→ **What you should do**: An acceptable answer repeats exactly the line with "Viewport: 634px width, 441px" and each line after it through the end of the entries, and includes nothing else.

→ **Source material**:
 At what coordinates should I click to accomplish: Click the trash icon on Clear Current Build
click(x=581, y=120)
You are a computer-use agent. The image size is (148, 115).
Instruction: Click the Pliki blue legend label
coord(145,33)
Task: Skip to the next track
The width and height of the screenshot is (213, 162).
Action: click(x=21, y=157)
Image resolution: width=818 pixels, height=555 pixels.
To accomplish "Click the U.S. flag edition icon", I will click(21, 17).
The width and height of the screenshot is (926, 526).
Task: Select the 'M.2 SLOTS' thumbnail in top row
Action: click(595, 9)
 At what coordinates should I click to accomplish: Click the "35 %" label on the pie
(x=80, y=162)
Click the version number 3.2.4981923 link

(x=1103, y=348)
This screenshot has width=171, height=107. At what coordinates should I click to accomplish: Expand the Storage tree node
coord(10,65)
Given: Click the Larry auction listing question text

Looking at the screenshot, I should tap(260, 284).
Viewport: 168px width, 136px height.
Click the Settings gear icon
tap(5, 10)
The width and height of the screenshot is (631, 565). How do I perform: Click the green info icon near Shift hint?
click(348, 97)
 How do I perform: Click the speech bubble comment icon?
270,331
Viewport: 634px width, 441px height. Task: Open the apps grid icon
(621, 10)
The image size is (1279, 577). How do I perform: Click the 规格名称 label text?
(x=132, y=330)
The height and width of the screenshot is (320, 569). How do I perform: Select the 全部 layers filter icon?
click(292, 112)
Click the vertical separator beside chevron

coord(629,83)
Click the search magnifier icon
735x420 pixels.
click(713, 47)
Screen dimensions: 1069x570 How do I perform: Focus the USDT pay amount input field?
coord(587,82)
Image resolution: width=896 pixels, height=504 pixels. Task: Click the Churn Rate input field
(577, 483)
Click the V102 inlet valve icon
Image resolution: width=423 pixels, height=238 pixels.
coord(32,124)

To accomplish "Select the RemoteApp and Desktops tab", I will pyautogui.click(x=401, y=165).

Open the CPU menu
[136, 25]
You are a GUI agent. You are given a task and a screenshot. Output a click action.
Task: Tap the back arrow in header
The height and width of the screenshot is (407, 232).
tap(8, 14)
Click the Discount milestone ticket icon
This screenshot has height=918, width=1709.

→ **Answer for the task**:
Viewport: 634px width, 441px height. Task: Open the apps grid icon
(621, 10)
The image size is (1279, 577). How do I perform: Click the 规格名称 label text?
(x=132, y=330)
The height and width of the screenshot is (320, 569). How do I perform: Select the 全部 layers filter icon?
click(292, 112)
Click the vertical separator beside chevron

coord(629,83)
Click the search magnifier icon
735x420 pixels.
click(713, 47)
Screen dimensions: 1069x570 How do I perform: Focus the USDT pay amount input field?
coord(587,82)
Image resolution: width=896 pixels, height=504 pixels. Task: Click the Churn Rate input field
(577, 483)
Click the V102 inlet valve icon
Image resolution: width=423 pixels, height=238 pixels.
coord(32,124)

To accomplish "Select the RemoteApp and Desktops tab", I will pyautogui.click(x=401, y=165).

Open the CPU menu
[136, 25]
You are a GUI agent. You are given a task and a screenshot. Output a click action.
Task: Tap the back arrow in header
The height and width of the screenshot is (407, 232).
tap(8, 14)
Click the Discount milestone ticket icon
This screenshot has height=918, width=1709.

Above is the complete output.